### Records shown

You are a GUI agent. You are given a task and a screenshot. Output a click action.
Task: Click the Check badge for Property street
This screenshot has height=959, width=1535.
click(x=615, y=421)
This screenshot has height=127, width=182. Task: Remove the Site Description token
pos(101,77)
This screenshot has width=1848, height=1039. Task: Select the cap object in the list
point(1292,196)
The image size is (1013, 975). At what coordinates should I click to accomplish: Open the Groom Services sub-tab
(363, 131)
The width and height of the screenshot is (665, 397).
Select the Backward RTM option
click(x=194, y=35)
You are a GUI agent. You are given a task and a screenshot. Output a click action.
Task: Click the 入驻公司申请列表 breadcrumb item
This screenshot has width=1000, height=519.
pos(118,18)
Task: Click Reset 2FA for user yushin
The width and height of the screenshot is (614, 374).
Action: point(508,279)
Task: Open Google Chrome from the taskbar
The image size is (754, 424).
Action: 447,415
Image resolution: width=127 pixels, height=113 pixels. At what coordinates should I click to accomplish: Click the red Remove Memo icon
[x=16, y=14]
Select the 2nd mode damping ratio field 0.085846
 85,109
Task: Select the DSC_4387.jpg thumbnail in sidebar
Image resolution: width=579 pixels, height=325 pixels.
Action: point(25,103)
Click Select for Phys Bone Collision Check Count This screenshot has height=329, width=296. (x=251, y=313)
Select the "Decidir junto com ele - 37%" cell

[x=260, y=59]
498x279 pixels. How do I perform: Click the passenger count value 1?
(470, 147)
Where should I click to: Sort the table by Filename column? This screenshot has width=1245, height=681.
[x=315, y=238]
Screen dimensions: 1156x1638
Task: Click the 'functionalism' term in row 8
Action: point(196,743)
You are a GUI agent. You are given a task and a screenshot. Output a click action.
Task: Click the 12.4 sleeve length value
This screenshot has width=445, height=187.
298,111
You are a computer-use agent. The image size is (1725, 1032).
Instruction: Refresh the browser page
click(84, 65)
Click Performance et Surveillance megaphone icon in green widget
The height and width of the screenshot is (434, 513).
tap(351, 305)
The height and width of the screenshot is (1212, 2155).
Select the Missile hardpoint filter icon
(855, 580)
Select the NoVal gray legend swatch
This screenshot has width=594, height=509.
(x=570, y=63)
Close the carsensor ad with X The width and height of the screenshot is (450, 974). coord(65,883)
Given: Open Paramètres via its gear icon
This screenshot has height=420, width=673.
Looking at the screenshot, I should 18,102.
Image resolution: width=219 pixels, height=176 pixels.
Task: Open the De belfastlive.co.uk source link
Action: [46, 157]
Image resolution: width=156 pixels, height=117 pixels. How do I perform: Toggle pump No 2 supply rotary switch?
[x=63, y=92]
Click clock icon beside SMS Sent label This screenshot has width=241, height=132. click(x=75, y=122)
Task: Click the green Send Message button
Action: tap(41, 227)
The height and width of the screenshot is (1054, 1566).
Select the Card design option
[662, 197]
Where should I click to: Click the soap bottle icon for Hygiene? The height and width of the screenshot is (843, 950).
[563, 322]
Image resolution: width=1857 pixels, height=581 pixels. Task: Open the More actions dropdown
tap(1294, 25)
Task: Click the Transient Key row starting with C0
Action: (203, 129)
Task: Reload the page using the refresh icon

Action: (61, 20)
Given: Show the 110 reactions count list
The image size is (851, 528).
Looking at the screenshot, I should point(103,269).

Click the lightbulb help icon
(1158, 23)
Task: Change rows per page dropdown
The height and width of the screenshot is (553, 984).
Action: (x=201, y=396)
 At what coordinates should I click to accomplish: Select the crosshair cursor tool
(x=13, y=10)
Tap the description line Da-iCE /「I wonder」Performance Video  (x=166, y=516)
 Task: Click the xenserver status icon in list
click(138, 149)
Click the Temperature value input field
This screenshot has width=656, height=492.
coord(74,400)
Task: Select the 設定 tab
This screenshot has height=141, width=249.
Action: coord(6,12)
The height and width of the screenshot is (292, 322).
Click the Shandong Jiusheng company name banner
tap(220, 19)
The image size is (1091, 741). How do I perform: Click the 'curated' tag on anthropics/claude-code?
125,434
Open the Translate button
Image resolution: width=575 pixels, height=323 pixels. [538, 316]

######

● **Do this**:
Starting at the beginning of the rows and ending at the line containing "point(1292,196)", give those rows as a two-column CSV with the columns instruction and coordinates. Put each field in quotes, replace line breaks with spaces, and write one CSV line per row.

● **Answer for this exercise**:
instruction,coordinates
"You are a GUI agent. You are given a task and a screenshot. Output a click action. Task: Click the Check badge for Property street This screenshot has height=959, width=1535.","click(x=615, y=421)"
"This screenshot has height=127, width=182. Task: Remove the Site Description token","pos(101,77)"
"This screenshot has width=1848, height=1039. Task: Select the cap object in the list","point(1292,196)"